§ **Problem description**
Beginning with the line that holds "Task: Click the Last User Sync Time header" and ending with the last line below, please copy every line exactly, add nothing, and leave out the pictures.

Segment Start: Excerpted data

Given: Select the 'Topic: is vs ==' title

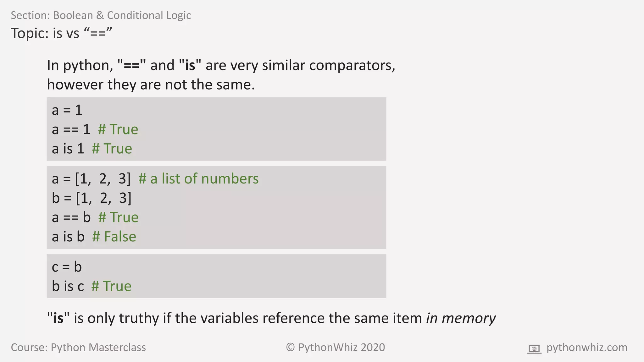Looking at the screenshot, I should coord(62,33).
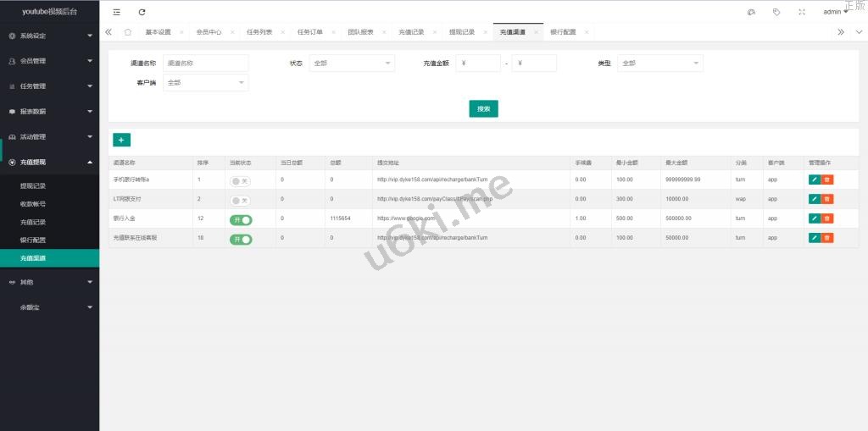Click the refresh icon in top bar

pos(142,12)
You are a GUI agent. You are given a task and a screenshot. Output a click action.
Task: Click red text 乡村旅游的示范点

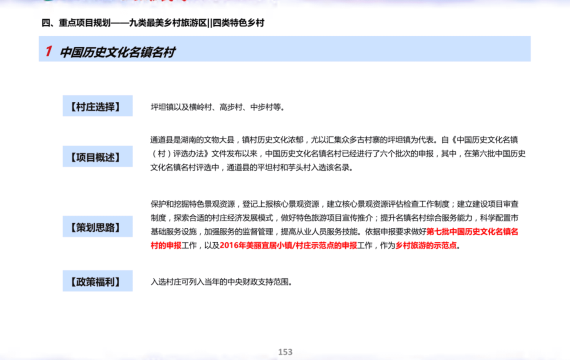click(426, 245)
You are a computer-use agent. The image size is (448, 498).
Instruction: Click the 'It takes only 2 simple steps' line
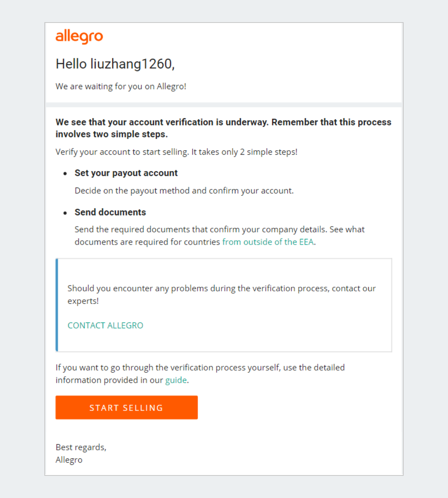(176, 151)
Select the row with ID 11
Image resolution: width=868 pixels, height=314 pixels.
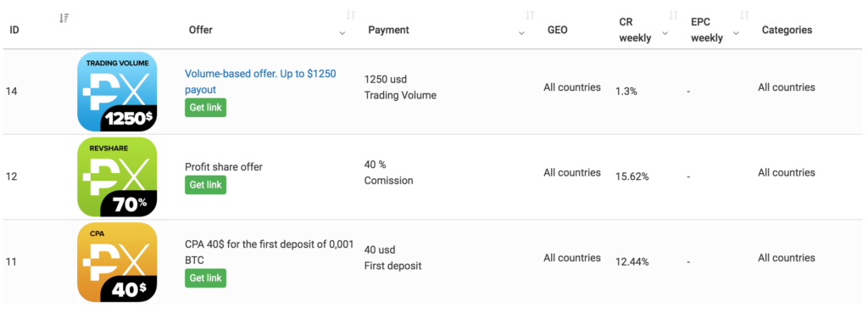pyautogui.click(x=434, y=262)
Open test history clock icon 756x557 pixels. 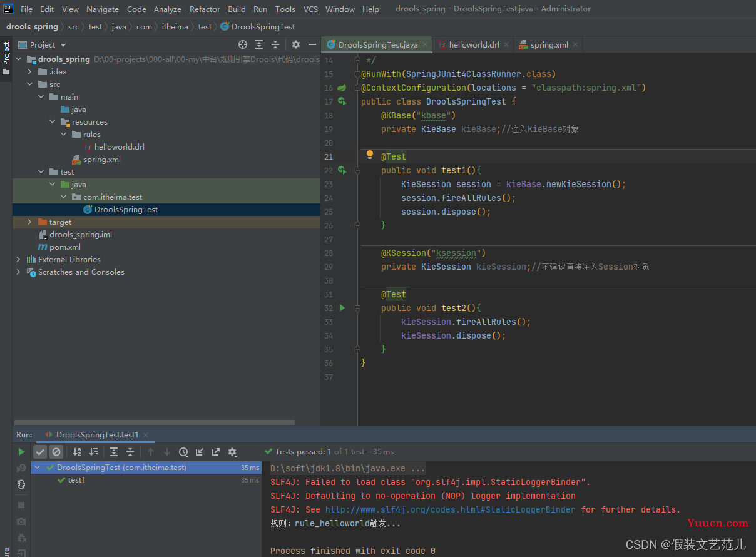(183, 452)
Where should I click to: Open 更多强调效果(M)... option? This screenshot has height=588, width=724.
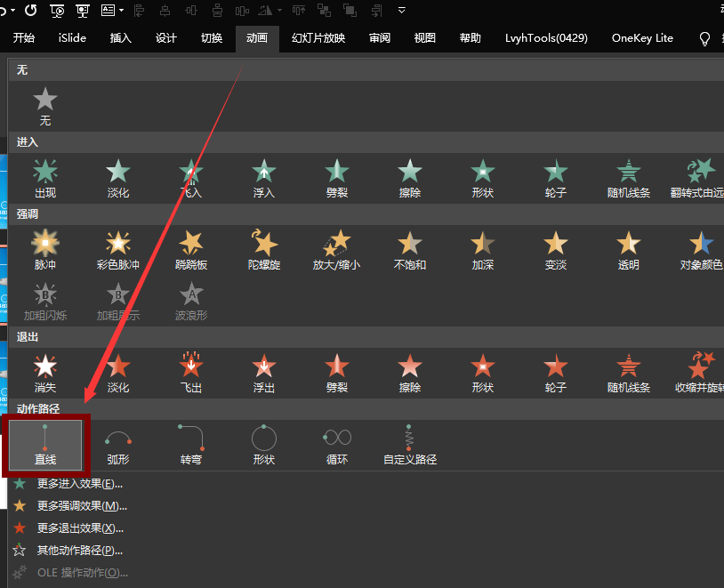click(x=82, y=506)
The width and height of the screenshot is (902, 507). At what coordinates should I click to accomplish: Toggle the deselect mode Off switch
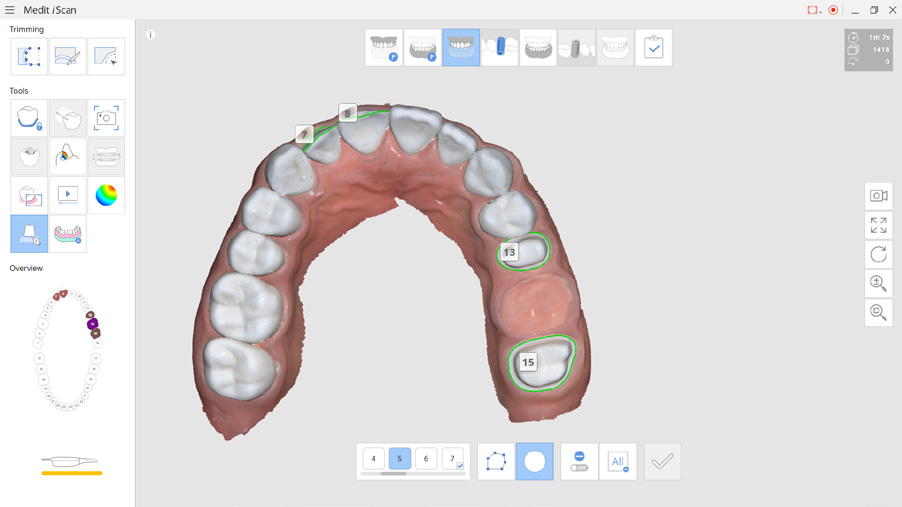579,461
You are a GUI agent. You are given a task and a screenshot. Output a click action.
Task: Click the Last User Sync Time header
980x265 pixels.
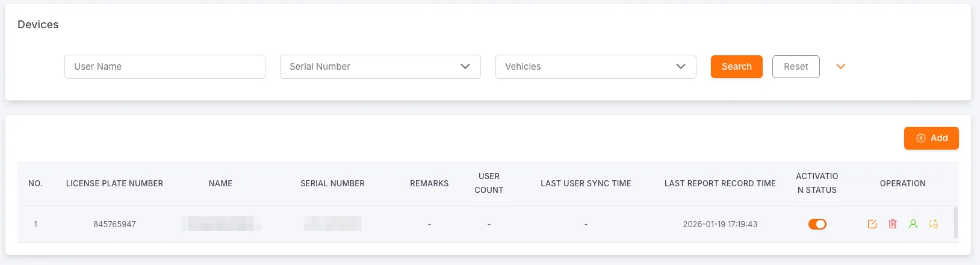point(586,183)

Segment End: Excerpted data

§ **Finished exercise**
Task: Click the Last User Sync Time header
980x265 pixels.
point(586,183)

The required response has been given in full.